Courageous Heroes
  1. Strand PHIL.II Philanthropy and Civil Society
    1. Standard PCS 01. Self, citizenship, and society
      1. Benchmark MS.4 Describe the characteristics of someone who helps others.
    2. Standard PCS 02. Diverse Cultures
      1. Benchmark MS.2 Describe the importance of hearing all voices in a community and respecting their right to be heard.
      2. Benchmark MS.3 Give an example of how philanthropy can transcend cultures.
  2. Strand PHIL.III Philanthropy and the Individual
    1. Standard PI 01. Reasons for Individual Philanthropy
      1. Benchmark MS.3 Identify and give examples of stewardship in cultural traditions around the world.
      2. Benchmark MS.4 Identify and describe the actions of how citizens act for the common good.
      3. Benchmark MS.5 Describe the responsibility students have to act in the civil society sector to improve the common good.

The learners define courage and describe the identity of someone with courage. They describe courage with words that show what it is and what it isn't.

PrintOne 20-minute lesson

The learner will:

  • define courage.
  • describe courage by what it is and what it is not.
  1. Anticipatory Set:

    Using the strategy of "Think, Pair and Share," the learners reflect and discuss an example and traits of a hero.

    1. Think: Quietly, on your own, think about and choose a real or fictional character, someone you would call a hero. 
    2. Pair: Meet with one other person and each tell who you selected as an example of a hero and then discuss what behaviors and traits demonstrate the heroes' courage. 
    3. Share: As a whole group, brainstorm the traits of courage that came up in the "pair" discussions.
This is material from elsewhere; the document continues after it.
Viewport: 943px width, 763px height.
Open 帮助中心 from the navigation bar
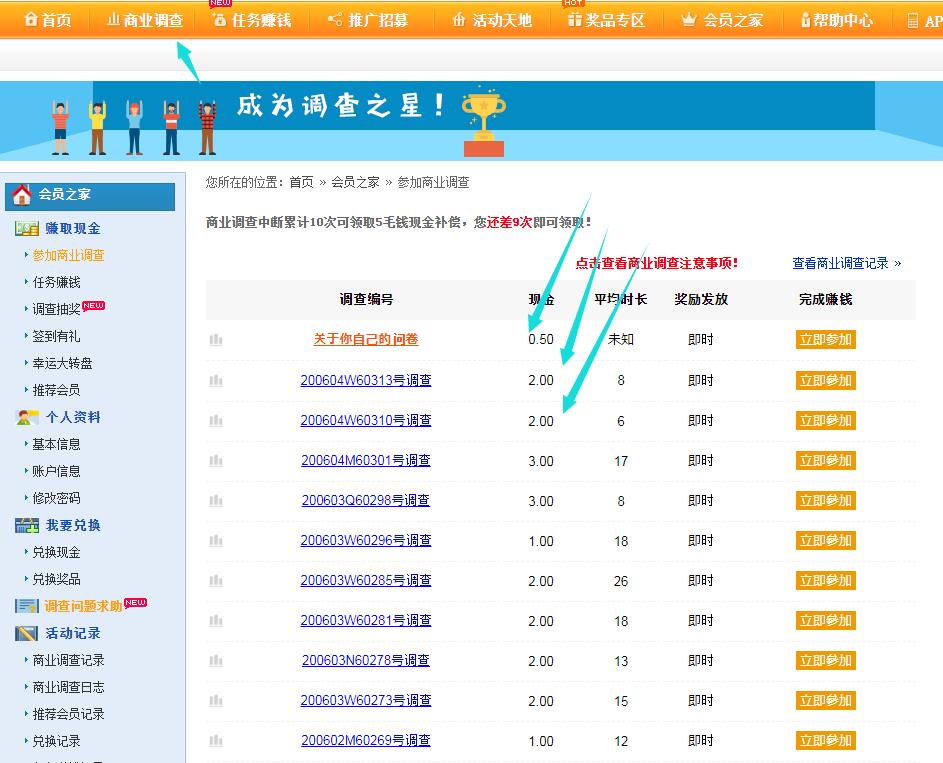[x=836, y=20]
Have someone record these on a chart or document. 
  2. Courage may be defined as bravery; the ability to confront fear or uncertainty.

  3. Draw a large T chart. Entitle the chart Courage. Label the left side of the chart "What it Is" Label the right side of the chart "What it Is Not." Ask the learners to suggest words or phrases to fill in each of the sections. Encourage them to think of what courage might look like, sound like, and feel like.

  4. Ask the learners to return to their original "pair" groups to write an acrostic (a poem using the letters of a word as the first letter of each line of the poem) for the word "courage." They use the information generated during the brainstorming and discussions. Post the acrostics in the room for all to see.